Scarlett Johansson to star in the film version of Jon Ronson’s The Psychopath Test

Jon Ronson’s 2004 book The Men Who Stare At Goats was a weird choice for big-screen adaptation. A fascinating piece of journalism about the strange, mystical paths the U.S. military went down in the aftermath of Vietnamand the way that research eventually evolved into modern-day PSYOPSnothing about it screamed “Let’s turn this into a movie!” But someone did, and the fictionalized film version of Ronson’s book earned back more than twice its budget. So it’s somewhat less weird that Hollywood is taking another shot at adapting Ronson, with Deadline reporting that Scarlett Johansson has been attached to star in a film based on the author’s 2011 book The Psychopath Test.

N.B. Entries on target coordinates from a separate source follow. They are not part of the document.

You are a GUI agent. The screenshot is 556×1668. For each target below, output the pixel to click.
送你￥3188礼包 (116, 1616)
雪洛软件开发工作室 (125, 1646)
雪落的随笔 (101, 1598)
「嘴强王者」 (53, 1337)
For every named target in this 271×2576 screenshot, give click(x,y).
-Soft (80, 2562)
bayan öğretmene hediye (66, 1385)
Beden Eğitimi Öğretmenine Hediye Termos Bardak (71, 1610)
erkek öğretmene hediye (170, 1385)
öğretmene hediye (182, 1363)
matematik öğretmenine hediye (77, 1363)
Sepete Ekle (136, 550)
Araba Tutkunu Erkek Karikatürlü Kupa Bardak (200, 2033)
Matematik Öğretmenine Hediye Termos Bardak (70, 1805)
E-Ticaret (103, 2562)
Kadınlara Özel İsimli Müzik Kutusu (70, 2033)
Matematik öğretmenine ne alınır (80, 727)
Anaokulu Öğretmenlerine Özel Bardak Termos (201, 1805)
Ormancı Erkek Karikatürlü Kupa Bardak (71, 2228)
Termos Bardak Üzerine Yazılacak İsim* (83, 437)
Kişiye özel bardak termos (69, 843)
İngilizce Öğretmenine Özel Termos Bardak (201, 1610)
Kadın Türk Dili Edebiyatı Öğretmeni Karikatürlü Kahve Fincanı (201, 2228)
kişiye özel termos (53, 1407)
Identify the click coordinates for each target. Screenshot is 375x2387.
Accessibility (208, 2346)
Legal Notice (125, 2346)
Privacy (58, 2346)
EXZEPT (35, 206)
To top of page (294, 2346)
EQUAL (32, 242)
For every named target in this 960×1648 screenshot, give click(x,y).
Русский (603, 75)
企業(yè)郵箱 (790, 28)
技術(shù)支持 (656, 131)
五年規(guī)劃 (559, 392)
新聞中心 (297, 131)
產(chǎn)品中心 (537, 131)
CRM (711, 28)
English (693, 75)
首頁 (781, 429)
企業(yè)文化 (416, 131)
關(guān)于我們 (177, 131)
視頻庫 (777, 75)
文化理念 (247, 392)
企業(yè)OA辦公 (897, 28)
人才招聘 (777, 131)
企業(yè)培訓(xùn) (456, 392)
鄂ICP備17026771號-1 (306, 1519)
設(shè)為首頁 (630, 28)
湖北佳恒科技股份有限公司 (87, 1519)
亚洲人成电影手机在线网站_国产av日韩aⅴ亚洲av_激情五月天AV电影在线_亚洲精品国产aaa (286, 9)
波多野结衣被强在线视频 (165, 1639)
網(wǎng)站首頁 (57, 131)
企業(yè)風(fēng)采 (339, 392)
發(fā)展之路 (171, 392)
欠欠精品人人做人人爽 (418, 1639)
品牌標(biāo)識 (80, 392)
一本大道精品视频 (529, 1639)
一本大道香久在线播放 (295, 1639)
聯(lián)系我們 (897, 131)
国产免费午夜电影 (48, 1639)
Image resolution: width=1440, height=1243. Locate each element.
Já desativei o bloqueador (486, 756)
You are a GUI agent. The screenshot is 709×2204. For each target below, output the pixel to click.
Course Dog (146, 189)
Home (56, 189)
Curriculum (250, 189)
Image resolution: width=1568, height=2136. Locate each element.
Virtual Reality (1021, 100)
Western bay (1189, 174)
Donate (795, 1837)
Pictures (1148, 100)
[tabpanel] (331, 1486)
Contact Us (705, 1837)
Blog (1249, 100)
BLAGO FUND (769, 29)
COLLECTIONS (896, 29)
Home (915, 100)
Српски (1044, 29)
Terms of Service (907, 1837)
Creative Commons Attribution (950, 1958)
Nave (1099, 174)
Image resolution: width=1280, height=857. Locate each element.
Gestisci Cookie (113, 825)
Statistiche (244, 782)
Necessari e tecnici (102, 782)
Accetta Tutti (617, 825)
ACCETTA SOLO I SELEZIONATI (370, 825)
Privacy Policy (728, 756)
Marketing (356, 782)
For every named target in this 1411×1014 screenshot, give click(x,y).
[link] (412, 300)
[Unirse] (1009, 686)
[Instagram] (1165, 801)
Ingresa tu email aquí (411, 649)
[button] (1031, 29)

Subtitled A Journey Through The Madness Industry, Ronson’s book is an examination of the concept of psychopathy, and how it’s been defined, redefined, and profited from by media and medicine alike. The book’s most prominent narrative, which Ronson earlier publicized in a 2009 This American Life story, is that of Tony, a young man who purportedly faked his way into a psychopath diagnosis to avoid a jail sentence and has spent more than a decade committed in England’s Broadmoor Psychiatric Hospital.

The film is being developed by Universal, with Austin Powers director Jay Roach set to direct. He’ll be working from a script by Futurama and Saturday Night Live writer Kristin Gore, who we’re legally required to note was once little more than a gleam in the lusty eye of her father, former U.S. Vice President Al Gore. Given Roach and Gore’s former credentials (the two are also working together on a space exploration comedy for HBO), it’s probably safe to assume that The Psychopath Test will focus on the lighter, wittier aspects of Ronson’s book, and not so much the “trapped for a decade with violent mental patients” part.